DOCUMENT EXTRACT:
= = = =

I’m not sure this is supposed to be the IT department, anyway. I mean, even marketing liars need IT tools, right?
That’s true. It says “IT tools”, but not “IT people”. So maybe the original ad isn’t even as much pandering as I thought. In any case, advertisement is not required to depict reality.
Who you calling a tool?
Maybe I work in a sad sorry place, but I’ve never seen three people in suits smiling that big (says the girl for whom microsoft pays her mortgage).
…but who herself works for the government.
Maybe someone just told a hilarious joke about EPA and they’re all cracking up.

= = = =

LISTED RECORDS:

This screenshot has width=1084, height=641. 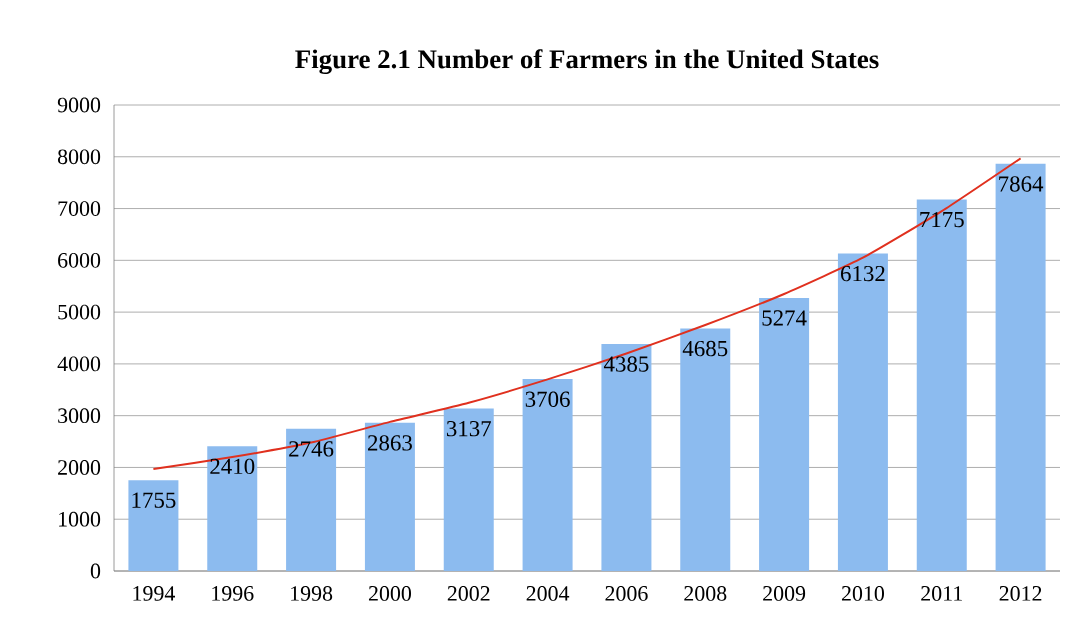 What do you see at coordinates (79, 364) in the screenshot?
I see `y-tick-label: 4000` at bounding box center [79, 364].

= = = =

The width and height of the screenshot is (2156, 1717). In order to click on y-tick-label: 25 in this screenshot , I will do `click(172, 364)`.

= = = =

TASK TO CARRY OUT:
Please reproduce the comment thread about the IT tools ad word for word, from start to finish.

ANSWER FOR THIS EXERCISE:
I’m not sure this is supposed to be the IT department, anyway. I mean, even marketing liars need IT tools, right?
That’s true. It says “IT tools”, but not “IT people”. So maybe the original ad isn’t even as much pandering as I thought. In any case, advertisement is not required to depict reality.
Who you calling a tool?
Maybe I work in a sad sorry place, but I’ve never seen three people in suits smiling that big (says the girl for whom microsoft pays her mortgage).
…but who herself works for the government.
Maybe someone just told a hilarious joke about EPA and they’re all cracking up.